What to work on |
Leave out the pictures and copy each record below exactly.

Stored items:

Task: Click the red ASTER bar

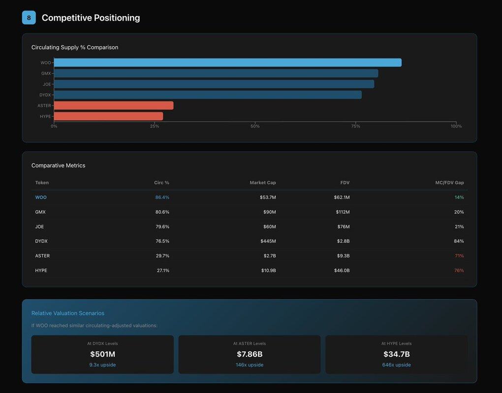Action: [x=113, y=106]
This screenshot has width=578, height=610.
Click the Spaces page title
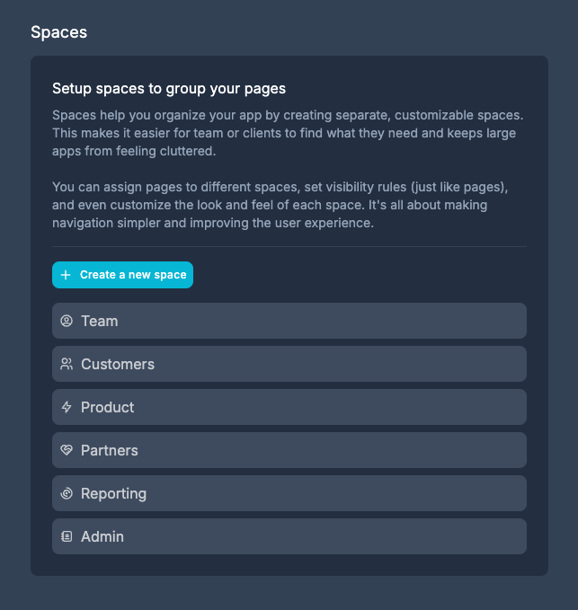click(59, 32)
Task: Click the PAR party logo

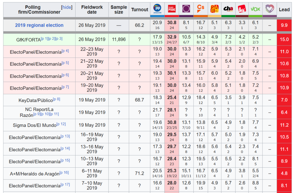Action: tap(214, 9)
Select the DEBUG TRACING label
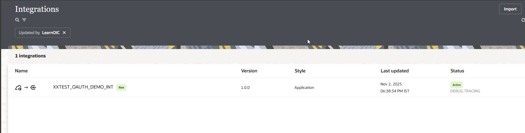 tap(465, 91)
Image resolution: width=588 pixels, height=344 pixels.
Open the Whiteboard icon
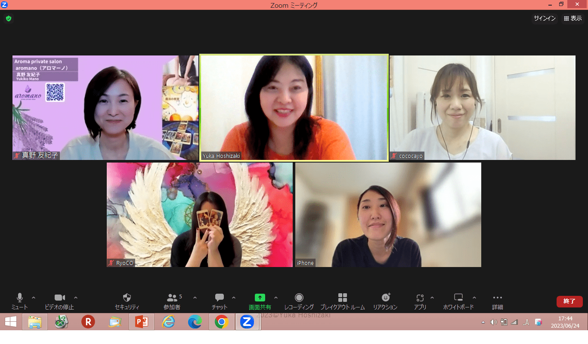(x=458, y=298)
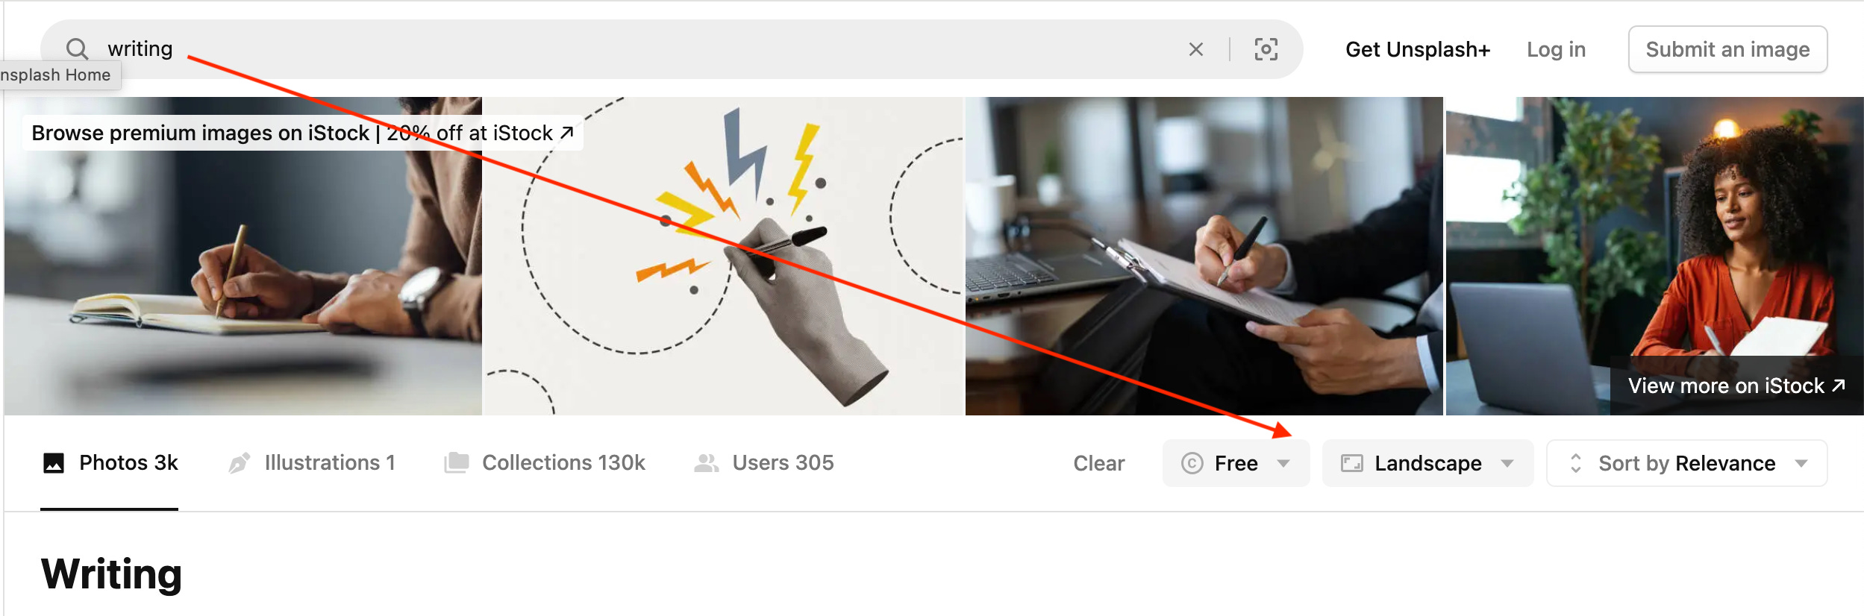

Completed exercise |
Task: Click the red ASTER bar

Action: [x=113, y=106]
This screenshot has width=578, height=610.
Click the Spaces page title
click(59, 32)
Task: Click the PAR party logo

Action: tap(214, 9)
Select the DEBUG TRACING label
 tap(465, 91)
Image resolution: width=588 pixels, height=344 pixels.
Open the Whiteboard icon
(x=458, y=298)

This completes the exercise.